◆ Your task ◆
Return the records exactly, keeping every line as it is.

Stored data entries:
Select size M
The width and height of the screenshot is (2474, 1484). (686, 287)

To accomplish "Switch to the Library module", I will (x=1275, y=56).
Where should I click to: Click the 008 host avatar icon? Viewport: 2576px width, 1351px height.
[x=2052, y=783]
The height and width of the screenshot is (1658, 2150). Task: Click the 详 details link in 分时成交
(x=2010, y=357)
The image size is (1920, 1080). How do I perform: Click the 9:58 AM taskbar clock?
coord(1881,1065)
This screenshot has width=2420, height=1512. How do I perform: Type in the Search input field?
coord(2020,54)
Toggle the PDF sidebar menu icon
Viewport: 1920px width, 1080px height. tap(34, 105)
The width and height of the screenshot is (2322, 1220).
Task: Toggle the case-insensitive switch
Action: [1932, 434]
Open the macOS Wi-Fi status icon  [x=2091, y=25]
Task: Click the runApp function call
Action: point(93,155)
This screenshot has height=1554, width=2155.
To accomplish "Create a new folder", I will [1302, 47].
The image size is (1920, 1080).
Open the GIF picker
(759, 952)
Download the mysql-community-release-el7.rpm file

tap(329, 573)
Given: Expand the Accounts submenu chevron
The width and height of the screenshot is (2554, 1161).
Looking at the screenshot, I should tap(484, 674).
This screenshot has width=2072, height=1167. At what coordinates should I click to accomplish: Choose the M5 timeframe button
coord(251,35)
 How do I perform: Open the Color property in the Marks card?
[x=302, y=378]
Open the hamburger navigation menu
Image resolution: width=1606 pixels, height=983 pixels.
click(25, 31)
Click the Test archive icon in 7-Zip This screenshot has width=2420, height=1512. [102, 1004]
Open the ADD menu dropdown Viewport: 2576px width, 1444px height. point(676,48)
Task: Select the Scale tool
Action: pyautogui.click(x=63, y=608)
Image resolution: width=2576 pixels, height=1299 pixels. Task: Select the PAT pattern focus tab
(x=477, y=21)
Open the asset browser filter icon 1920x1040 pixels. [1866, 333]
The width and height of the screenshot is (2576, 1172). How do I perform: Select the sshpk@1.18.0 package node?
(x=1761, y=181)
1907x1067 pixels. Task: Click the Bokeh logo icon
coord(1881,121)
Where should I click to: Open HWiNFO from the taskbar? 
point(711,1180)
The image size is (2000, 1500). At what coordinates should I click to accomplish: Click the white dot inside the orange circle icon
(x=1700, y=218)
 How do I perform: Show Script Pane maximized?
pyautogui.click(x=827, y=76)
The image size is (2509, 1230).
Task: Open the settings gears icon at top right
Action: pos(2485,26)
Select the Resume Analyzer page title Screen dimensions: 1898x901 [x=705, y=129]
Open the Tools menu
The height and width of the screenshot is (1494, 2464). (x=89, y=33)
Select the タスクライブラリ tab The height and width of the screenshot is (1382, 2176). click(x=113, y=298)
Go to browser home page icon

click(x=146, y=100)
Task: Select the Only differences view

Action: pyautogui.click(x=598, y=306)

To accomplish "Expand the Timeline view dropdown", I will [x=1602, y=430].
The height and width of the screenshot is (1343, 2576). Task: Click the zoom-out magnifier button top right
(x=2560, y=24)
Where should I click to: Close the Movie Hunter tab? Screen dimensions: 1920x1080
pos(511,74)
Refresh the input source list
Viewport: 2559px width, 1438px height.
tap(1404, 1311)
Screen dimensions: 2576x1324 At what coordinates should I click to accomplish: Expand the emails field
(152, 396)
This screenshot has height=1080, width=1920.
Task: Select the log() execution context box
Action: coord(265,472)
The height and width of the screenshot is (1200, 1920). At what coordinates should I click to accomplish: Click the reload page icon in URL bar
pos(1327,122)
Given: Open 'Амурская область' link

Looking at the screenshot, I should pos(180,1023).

◆ Expected answer ◆
Select size M
The width and height of the screenshot is (2474, 1484). (686, 287)

To accomplish "Switch to the Library module", I will (x=1275, y=56).
Where should I click to: Click the 008 host avatar icon? Viewport: 2576px width, 1351px height.
[x=2052, y=783]
The height and width of the screenshot is (1658, 2150). Task: Click the 详 details link in 分时成交
(x=2010, y=357)
The image size is (1920, 1080). How do I perform: Click the 9:58 AM taskbar clock?
coord(1881,1065)
This screenshot has width=2420, height=1512. How do I perform: Type in the Search input field?
coord(2020,54)
Toggle the PDF sidebar menu icon
Viewport: 1920px width, 1080px height. tap(34, 105)
The width and height of the screenshot is (2322, 1220).
Task: Toggle the case-insensitive switch
Action: [1932, 434]
Open the macOS Wi-Fi status icon  [x=2091, y=25]
Task: Click the runApp function call
Action: point(93,155)
This screenshot has height=1554, width=2155.
To accomplish "Create a new folder", I will [1302, 47].
The image size is (1920, 1080).
Open the GIF picker
(759, 952)
Download the mysql-community-release-el7.rpm file

tap(329, 573)
Given: Expand the Accounts submenu chevron
The width and height of the screenshot is (2554, 1161).
Looking at the screenshot, I should tap(484, 674).
This screenshot has width=2072, height=1167. At what coordinates should I click to accomplish: Choose the M5 timeframe button
coord(251,35)
 How do I perform: Open the Color property in the Marks card?
[x=302, y=378]
Open the hamburger navigation menu
Image resolution: width=1606 pixels, height=983 pixels.
click(25, 31)
Click the Test archive icon in 7-Zip This screenshot has width=2420, height=1512. [102, 1004]
Open the ADD menu dropdown Viewport: 2576px width, 1444px height. point(676,48)
Task: Select the Scale tool
Action: pyautogui.click(x=63, y=608)
Image resolution: width=2576 pixels, height=1299 pixels. Task: Select the PAT pattern focus tab
(x=477, y=21)
Open the asset browser filter icon 1920x1040 pixels. [1866, 333]
The width and height of the screenshot is (2576, 1172). How do I perform: Select the sshpk@1.18.0 package node?
(x=1761, y=181)
1907x1067 pixels. Task: Click the Bokeh logo icon
coord(1881,121)
Where should I click to: Open HWiNFO from the taskbar? 
point(711,1180)
The image size is (2000, 1500). At what coordinates should I click to accomplish: Click the white dot inside the orange circle icon
(x=1700, y=218)
 How do I perform: Show Script Pane maximized?
pyautogui.click(x=827, y=76)
The image size is (2509, 1230).
Task: Open the settings gears icon at top right
Action: pos(2485,26)
Select the Resume Analyzer page title Screen dimensions: 1898x901 [x=705, y=129]
Open the Tools menu
The height and width of the screenshot is (1494, 2464). (x=89, y=33)
Select the タスクライブラリ tab The height and width of the screenshot is (1382, 2176). click(x=113, y=298)
Go to browser home page icon

click(x=146, y=100)
Task: Select the Only differences view

Action: pyautogui.click(x=598, y=306)

To accomplish "Expand the Timeline view dropdown", I will [x=1602, y=430].
The height and width of the screenshot is (1343, 2576). Task: Click the zoom-out magnifier button top right
(x=2560, y=24)
Where should I click to: Close the Movie Hunter tab? Screen dimensions: 1920x1080
pos(511,74)
Refresh the input source list
Viewport: 2559px width, 1438px height.
tap(1404, 1311)
Screen dimensions: 2576x1324 At what coordinates should I click to accomplish: Expand the emails field
(152, 396)
This screenshot has height=1080, width=1920.
Task: Select the log() execution context box
Action: coord(265,472)
The height and width of the screenshot is (1200, 1920). At what coordinates should I click to accomplish: Click the reload page icon in URL bar
pos(1327,122)
Given: Open 'Амурская область' link

Looking at the screenshot, I should pos(180,1023).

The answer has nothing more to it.